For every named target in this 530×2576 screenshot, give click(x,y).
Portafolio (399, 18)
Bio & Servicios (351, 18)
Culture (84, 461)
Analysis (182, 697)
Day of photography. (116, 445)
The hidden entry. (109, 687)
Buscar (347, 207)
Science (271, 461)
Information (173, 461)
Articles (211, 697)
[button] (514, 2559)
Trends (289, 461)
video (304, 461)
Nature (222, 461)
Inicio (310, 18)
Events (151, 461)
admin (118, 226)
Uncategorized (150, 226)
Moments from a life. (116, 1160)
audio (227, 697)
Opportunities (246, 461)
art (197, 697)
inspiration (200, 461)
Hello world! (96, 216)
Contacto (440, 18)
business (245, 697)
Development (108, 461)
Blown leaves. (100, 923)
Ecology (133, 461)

==

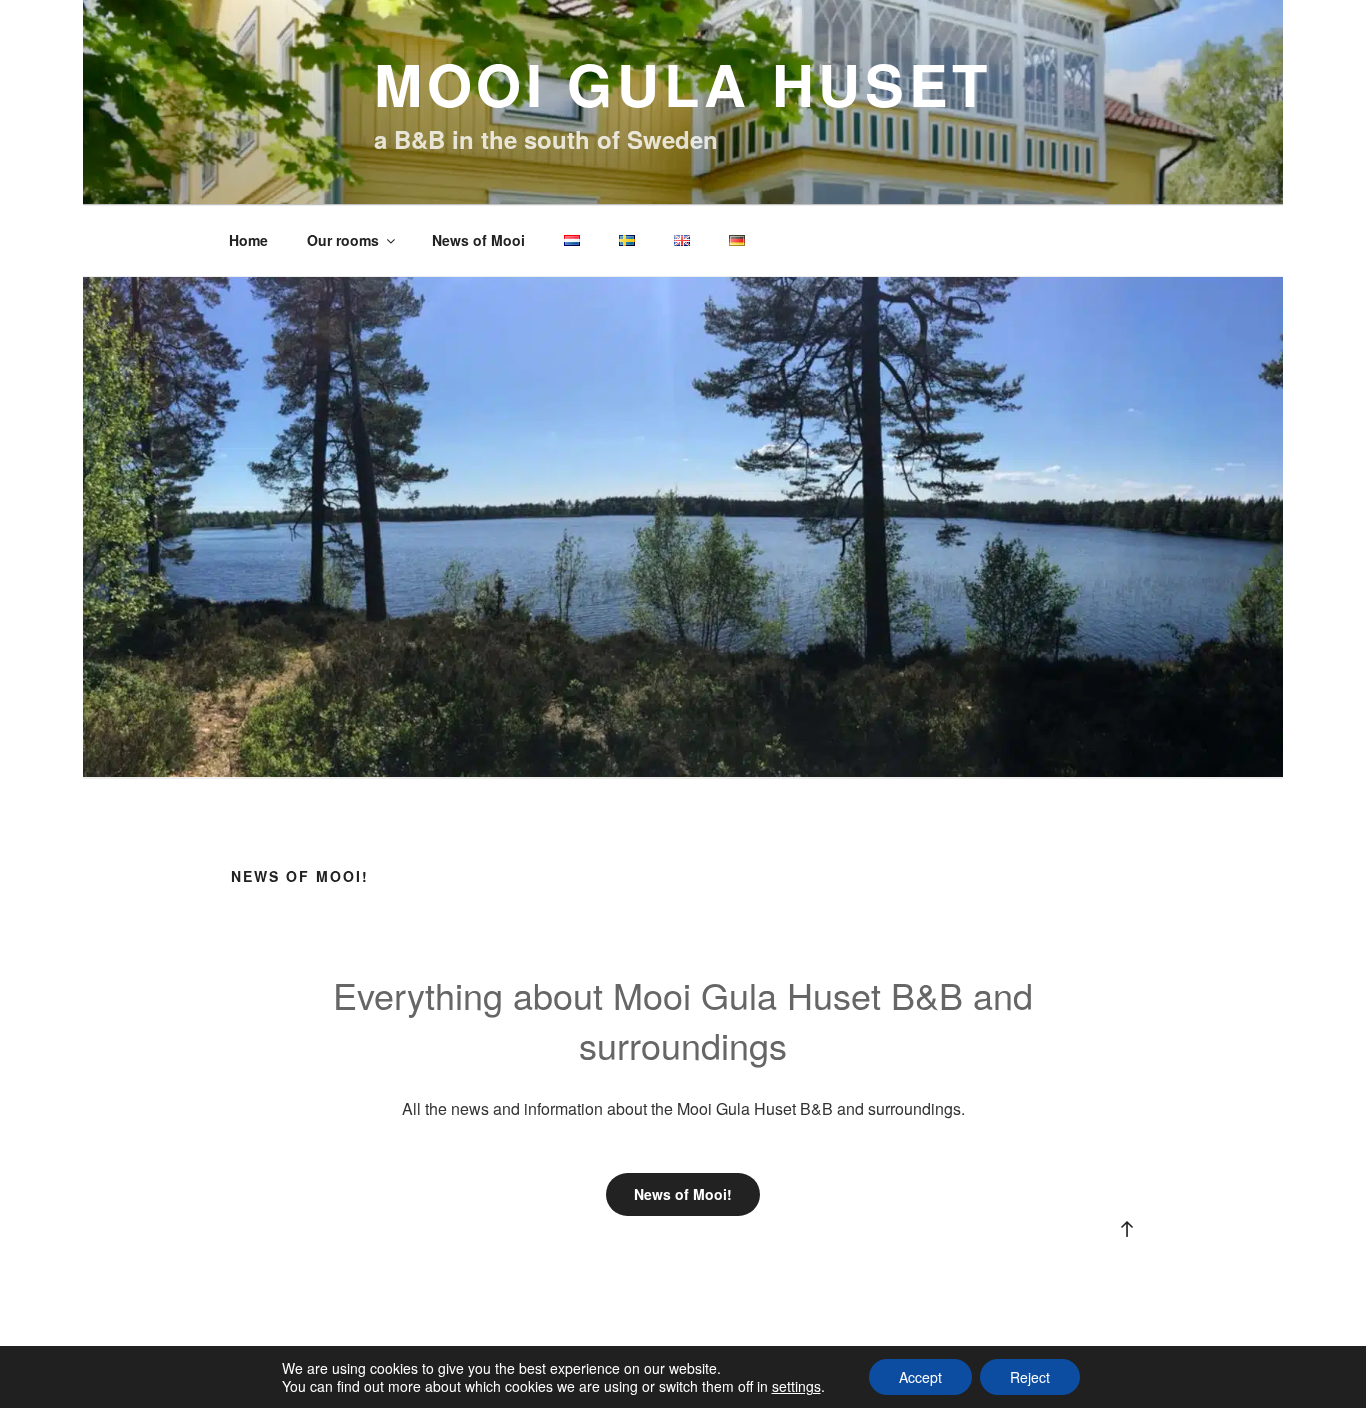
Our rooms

# ABOUT THIS EXERCISE
Can you repeat, word for word, every line above from the one containing "Inicio (310, 18)" down to the one containing "Ecology (133, 461)", including both?

# COMPLETED TASK
Inicio (310, 18)
Events (151, 461)
admin (118, 226)
Uncategorized (150, 226)
Moments from a life. (116, 1160)
audio (227, 697)
Opportunities (246, 461)
art (197, 697)
inspiration (200, 461)
Hello world! (96, 216)
Contacto (440, 18)
business (245, 697)
Development (108, 461)
Blown leaves. (100, 923)
Ecology (133, 461)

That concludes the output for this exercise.